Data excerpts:
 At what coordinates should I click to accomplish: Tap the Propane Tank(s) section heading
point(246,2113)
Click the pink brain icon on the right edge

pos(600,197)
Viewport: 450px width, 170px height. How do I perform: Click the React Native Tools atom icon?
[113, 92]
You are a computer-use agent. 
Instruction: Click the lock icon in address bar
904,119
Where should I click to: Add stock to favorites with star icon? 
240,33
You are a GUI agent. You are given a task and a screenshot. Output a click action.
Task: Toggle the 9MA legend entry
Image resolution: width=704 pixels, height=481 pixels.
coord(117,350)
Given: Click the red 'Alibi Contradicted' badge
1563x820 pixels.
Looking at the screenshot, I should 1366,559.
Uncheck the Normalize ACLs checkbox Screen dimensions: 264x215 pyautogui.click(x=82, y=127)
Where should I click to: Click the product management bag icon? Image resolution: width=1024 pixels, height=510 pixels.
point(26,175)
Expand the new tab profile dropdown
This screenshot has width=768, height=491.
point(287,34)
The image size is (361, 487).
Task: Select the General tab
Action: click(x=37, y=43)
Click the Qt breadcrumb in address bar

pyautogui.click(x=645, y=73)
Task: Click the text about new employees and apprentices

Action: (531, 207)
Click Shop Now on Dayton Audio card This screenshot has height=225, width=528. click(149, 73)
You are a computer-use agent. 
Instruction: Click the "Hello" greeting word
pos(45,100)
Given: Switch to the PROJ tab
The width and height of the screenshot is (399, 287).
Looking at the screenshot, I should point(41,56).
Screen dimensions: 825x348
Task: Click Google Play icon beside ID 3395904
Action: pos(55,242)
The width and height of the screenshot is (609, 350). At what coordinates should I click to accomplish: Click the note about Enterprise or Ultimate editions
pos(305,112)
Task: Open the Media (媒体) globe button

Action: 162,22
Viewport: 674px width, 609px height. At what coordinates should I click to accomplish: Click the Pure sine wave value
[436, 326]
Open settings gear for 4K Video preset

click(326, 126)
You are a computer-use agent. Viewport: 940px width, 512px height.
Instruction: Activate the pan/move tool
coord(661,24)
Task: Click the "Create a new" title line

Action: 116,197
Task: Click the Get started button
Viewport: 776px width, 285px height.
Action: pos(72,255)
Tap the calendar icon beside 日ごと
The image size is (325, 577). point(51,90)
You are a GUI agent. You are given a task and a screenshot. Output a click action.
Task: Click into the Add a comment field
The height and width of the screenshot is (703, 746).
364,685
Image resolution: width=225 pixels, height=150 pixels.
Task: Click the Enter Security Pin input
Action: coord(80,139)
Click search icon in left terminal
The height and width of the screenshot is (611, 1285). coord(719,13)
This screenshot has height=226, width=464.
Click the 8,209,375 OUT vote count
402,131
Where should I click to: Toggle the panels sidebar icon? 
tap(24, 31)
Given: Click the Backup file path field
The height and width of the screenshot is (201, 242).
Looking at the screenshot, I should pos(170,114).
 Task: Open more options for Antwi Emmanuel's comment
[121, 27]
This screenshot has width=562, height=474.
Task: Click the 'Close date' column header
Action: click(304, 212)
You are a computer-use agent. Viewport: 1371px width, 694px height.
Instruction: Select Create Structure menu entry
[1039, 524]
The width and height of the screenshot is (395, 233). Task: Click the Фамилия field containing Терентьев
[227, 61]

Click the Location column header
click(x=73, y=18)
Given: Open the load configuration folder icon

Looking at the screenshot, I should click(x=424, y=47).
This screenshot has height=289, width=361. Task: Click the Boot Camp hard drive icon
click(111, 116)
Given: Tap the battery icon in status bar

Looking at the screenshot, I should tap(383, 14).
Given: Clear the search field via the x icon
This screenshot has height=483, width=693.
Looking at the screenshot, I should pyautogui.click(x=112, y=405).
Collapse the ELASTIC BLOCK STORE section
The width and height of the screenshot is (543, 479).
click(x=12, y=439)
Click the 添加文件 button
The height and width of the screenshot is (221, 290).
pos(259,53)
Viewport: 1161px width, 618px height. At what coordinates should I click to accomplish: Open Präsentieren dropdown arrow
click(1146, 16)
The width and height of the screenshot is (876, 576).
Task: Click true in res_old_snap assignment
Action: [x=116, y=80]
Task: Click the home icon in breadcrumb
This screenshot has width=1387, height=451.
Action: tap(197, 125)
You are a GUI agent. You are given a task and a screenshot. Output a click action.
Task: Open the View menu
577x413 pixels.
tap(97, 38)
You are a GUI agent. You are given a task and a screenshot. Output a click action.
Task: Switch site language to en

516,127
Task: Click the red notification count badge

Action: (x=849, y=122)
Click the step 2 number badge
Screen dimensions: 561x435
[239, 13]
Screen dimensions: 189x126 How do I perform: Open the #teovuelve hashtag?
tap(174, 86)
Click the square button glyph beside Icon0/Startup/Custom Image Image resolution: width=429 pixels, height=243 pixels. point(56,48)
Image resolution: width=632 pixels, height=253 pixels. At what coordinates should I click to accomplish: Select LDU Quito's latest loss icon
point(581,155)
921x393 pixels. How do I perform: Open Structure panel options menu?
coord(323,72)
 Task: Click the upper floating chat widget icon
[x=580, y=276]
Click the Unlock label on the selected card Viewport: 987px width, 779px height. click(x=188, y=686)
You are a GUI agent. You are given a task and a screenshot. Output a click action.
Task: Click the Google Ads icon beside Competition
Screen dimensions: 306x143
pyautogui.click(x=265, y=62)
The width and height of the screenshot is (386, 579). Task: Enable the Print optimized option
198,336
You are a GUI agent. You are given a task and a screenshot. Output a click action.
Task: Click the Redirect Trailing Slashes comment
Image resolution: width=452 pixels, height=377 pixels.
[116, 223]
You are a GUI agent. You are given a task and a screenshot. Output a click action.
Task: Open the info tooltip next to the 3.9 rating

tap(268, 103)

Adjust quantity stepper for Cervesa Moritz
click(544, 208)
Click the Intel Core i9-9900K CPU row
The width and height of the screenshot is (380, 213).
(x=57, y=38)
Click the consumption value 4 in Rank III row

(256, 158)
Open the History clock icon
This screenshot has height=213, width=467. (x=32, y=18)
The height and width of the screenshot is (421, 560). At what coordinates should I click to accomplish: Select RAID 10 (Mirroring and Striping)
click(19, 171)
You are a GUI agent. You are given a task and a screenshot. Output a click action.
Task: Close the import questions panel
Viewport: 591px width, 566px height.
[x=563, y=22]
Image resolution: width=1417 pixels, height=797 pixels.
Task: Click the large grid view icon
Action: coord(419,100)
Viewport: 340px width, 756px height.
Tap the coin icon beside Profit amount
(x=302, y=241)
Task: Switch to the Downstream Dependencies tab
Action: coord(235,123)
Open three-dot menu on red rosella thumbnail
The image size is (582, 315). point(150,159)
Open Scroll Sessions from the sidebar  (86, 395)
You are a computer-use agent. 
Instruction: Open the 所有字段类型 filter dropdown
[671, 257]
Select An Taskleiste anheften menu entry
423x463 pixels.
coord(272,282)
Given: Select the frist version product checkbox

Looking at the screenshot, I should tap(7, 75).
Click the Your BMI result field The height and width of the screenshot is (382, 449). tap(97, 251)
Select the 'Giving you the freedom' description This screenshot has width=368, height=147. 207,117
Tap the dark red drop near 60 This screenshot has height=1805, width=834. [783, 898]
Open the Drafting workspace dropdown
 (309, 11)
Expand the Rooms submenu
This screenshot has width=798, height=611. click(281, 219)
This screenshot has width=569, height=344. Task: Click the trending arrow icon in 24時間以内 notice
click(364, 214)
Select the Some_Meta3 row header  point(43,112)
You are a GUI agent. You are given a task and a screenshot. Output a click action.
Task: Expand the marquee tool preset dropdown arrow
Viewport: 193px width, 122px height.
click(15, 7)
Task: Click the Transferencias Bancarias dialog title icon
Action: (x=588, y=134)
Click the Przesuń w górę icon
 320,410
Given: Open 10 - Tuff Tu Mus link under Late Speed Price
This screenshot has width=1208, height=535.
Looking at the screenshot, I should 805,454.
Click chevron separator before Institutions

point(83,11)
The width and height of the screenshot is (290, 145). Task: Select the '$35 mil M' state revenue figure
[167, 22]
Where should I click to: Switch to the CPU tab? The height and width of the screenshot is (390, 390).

* DIRECTIONS
If a line of the data contains the string "card", count it; then give the total alone.

* ANSWER SPACE
2